Reproductive phenology of Euterpe edulis (Arecaceae) along a gradient in the Atlantic rainforest of Brazil

The palm Euterpe edulis Mart. is one of the dominant tree species in the Atlantic rainforest and considered a key resource for many frugivorous birds. We compared the reproductive phenology of E. edulis in three types of Atlantic rainforest (two lowland forests, restinga and coastal-plain, and a premontane forest) on Cardoso Island (Cananeia, São Paulo, Brazil), aiming to answer the following questions: (i) whether the reproduction of E. edulis is annual and seasonal across the years in the three forest types studied; (ii) what are the environmental factors influencing the reproductive phenology of E. edulis; and (iii) how does the timing of fruiting and fruit production of E. edulis vary among the three forest types? We evaluated the presence of flowers and fruits (immature, unripe and ripe) from August 2001 to July 2004 in 150 individuals (50 per forest), and estimated the number of infructescences with ripe fruits and the production of fruits and seeds by collecting them on the forest floor in the three forest types. Flowering and fruiting of E. edulis were annual and significantly seasonal in the three forest types, with a high synchrony of flowering and medium to low synchrony of fruiting. Flowering peaked in November and December, and immature and unripe fruits peaked in January and March, all during the rainy season. Immature and unripe fruit phases were correlated with the daylength, precipitation and temperature, important factors for fruits development. Ripe fruits peaked in April and May, in the less rainy season, with significant differences in the mean dates among forests. The number of infructescences with ripe fruits and the biomass of fruits and seeds collected on the ground also differed significantly among the forest types, being greater in the restinga and coastal plain forests, respectively. Differences in productivity were related to palm density in each area and the soil fertility. The complementary fruiting pattern of E. edulis in the forests studied may affect the distribution and abundance of certain frugivorous bird species that feed on their fruits.

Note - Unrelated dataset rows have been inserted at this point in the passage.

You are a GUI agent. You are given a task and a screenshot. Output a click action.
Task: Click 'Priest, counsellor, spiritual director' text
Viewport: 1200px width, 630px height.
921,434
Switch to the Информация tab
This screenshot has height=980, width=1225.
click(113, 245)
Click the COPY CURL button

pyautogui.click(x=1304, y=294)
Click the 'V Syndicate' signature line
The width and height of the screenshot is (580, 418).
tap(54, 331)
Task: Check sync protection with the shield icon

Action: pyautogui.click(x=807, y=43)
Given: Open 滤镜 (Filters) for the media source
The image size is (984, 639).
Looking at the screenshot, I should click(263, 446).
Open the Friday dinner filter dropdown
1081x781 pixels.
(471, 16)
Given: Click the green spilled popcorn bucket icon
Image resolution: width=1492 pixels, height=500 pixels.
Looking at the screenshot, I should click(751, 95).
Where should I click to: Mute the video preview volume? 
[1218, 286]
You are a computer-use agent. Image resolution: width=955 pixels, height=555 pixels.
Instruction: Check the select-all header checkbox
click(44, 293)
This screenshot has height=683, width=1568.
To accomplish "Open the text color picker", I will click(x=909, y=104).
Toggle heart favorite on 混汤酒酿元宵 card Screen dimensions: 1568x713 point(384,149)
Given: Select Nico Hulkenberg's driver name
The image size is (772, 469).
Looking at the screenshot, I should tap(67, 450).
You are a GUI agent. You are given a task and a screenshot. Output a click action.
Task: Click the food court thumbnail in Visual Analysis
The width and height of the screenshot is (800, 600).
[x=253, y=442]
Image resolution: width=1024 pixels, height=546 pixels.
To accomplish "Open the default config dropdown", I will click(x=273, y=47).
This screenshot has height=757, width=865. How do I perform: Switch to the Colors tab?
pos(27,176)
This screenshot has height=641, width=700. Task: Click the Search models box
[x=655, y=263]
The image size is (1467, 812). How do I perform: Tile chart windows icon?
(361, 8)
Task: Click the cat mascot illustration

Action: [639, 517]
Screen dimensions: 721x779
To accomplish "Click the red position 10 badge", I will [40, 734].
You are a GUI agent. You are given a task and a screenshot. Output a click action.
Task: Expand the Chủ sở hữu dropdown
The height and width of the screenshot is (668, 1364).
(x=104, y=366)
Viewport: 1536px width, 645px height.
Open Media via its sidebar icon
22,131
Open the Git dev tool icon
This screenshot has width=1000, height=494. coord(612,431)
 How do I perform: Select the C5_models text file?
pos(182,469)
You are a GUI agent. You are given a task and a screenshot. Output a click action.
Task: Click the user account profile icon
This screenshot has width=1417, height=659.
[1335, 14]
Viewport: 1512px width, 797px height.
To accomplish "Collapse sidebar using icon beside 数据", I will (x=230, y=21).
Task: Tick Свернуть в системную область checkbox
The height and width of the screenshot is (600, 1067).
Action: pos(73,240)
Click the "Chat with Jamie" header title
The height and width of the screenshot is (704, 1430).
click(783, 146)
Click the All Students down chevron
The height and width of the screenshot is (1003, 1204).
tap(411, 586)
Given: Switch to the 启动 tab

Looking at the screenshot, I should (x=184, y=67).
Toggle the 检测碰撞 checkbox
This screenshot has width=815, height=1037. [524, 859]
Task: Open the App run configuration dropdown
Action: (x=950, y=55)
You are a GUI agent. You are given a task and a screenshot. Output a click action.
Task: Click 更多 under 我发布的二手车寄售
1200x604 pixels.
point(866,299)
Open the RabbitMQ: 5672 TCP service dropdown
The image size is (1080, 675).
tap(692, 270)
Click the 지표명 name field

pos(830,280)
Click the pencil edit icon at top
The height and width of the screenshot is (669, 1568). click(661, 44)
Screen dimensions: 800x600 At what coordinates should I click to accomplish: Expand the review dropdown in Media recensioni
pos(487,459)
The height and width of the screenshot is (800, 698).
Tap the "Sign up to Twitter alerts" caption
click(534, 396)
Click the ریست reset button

Phenology, sex ratio, and spatial distribution among dioecious species of Trichilia (Meliaceae)

The flowering, sex ratio, and spatial distribution of four dioecious species of Trichilia (Meliaceae) were studied in a semi-deciduous forest in southeastern Brazil. All reproductive trees (T. clausseni, T. pallida and T. catigua) with dbh greater than or equal to5 cm within a 1-ha plot were collected, sexed, mapped and, for individuals of each species, the distances to the nearest neighbour of the same and opposite sex were measured. For the shrub species T elegans (dbh <5 cm), all reproductive individuals were sampled randomly in 10 samples of 10 x 10 m. The reproductive phenology was observed at weekly to monthly intervals from May 1988 to January 1990. The species are strictly dioecious, did not present any sex-mixed trees or sex switching during the study, and sex ratio did not differ significantly from 1:1. The size distributions and the relative size variation were not significantly different. between sexes. There was no significant segregation or clumping between individuals of either sex and no fruit production without pollination. Onset of flowering and flowering peak were synchronous between male and female plants for all species studied. Flower synchrony was related to outcrossing and pollinator attraction rather than climatic factors.